When motorcycle accidents occur, helmets play a significant safety role in the prevention of spinal cord injuries caused by fractures of cervical vertebrae.
Motorcycle Helmets Prevent Injuries and Deaths
Millions of Americans ride motorcycles as a means of everyday transportation or simply to enjoy life on the open road. While some motorcycle enthusiasts ride with full protective gear, others ignore important safety measures. According to the National Highway Traffic Safety Administration (NHTSA), motorcyclists are over-represented each year in traffic fatalities. In 2018, there were 4,985 motorcycle riders killed on U.S. roads and highways.
Motorcyclists are 28 times as likely as passenger car occupants to die in a crash because they are not protected by a vehicle’s structure. One of the main causes of death is head injuries, commonly seen in motorcyclists riding without helmets. NHTSA reports show that 57% of motorcyclists killed are not wearing helmets at the time of the crash, and riders that do survive a crash often sustain severe injuries to the brain, face, limbs, and cervical spine.
Riding without a helmet doubles the risk of traumatic brain injury (TBI) and spinal cord injury caused by fractures of the cervical vertebrae.
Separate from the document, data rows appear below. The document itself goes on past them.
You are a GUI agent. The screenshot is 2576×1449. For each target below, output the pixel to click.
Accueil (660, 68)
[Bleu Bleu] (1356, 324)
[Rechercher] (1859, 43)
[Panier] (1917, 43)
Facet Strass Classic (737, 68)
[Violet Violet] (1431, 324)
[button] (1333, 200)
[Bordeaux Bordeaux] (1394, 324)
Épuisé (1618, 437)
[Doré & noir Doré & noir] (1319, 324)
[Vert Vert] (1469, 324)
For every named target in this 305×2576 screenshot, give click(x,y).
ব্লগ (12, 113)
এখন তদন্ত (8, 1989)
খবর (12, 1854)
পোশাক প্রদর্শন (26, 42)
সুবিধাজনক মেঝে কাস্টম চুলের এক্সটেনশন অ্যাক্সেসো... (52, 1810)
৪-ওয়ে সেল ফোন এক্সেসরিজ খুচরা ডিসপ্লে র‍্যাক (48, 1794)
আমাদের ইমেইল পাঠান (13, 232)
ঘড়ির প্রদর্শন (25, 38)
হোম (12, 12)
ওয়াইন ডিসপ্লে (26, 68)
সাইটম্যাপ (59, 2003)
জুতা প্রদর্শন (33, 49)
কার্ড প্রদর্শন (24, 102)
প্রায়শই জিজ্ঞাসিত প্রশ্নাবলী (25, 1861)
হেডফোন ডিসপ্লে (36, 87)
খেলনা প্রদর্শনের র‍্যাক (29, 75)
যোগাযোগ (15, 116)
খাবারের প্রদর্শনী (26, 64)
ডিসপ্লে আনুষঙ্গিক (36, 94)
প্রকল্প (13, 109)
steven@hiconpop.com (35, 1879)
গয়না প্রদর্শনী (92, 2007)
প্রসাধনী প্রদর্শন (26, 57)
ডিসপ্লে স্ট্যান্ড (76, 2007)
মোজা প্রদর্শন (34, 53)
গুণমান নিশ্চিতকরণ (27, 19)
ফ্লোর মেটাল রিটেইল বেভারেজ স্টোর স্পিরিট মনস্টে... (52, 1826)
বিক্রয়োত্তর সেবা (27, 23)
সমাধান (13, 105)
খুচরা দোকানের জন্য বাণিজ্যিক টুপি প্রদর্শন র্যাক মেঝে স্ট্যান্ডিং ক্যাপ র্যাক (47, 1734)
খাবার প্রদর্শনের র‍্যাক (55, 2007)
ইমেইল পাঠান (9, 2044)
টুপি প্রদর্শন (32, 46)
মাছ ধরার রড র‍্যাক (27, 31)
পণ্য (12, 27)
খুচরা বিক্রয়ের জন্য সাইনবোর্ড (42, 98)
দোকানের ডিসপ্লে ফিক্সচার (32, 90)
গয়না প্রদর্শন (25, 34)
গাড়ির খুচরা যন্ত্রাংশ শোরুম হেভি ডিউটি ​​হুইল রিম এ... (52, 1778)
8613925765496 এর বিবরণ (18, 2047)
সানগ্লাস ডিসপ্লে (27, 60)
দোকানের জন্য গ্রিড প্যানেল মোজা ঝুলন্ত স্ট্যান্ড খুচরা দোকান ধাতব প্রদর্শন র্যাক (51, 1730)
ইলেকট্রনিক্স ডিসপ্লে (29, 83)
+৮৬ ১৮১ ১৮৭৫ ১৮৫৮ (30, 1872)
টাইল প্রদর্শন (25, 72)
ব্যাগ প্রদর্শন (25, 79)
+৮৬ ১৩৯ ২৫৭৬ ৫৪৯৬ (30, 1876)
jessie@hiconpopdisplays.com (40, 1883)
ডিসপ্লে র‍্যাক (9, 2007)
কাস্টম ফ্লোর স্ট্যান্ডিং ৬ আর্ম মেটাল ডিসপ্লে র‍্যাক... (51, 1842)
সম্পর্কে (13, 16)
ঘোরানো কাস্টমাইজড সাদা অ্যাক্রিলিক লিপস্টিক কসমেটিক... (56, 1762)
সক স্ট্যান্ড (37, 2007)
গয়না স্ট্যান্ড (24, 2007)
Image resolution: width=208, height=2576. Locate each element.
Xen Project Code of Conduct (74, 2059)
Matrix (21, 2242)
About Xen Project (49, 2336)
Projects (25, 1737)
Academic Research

Both types of injuries can cause damage that can’t be repaired. TBI can lead to coma or death, and cervical spine injuries can lead to permanent paralysis. Personal injury lawyers see cases where these types of injuries have a significant impact on a person’s ability to work and perform daily tasks. Cervical spine injuries can result in:
- Partial or permanent paralysis in the arms, legs, and torso
- Loss of feeling below the level of injury
- Loss of bladder and bowel control
- Inability or impaired ability to speak
- Inability to breath without assistance
- Inability to perform everyday tasks
Experts assert that wearing a helmet while riding a motorcycle is the best protection against brain and spinal cord injuries in a crash. The helmet should be approved by the Department of Transportation (DOT) for maximum safety ratings. Riders should look for the DOT symbol on the outside back of the helmet prior to purchase.
NHTSA estimates that helmets saved the lives of 1,872 motorcyclists in 2017, and 749 more lives could have been saved by wearing helmets. Helmets are estimated to be at least 38% effective in preventing fatal injuries, as well as severe injuries to the brain and spinal cord.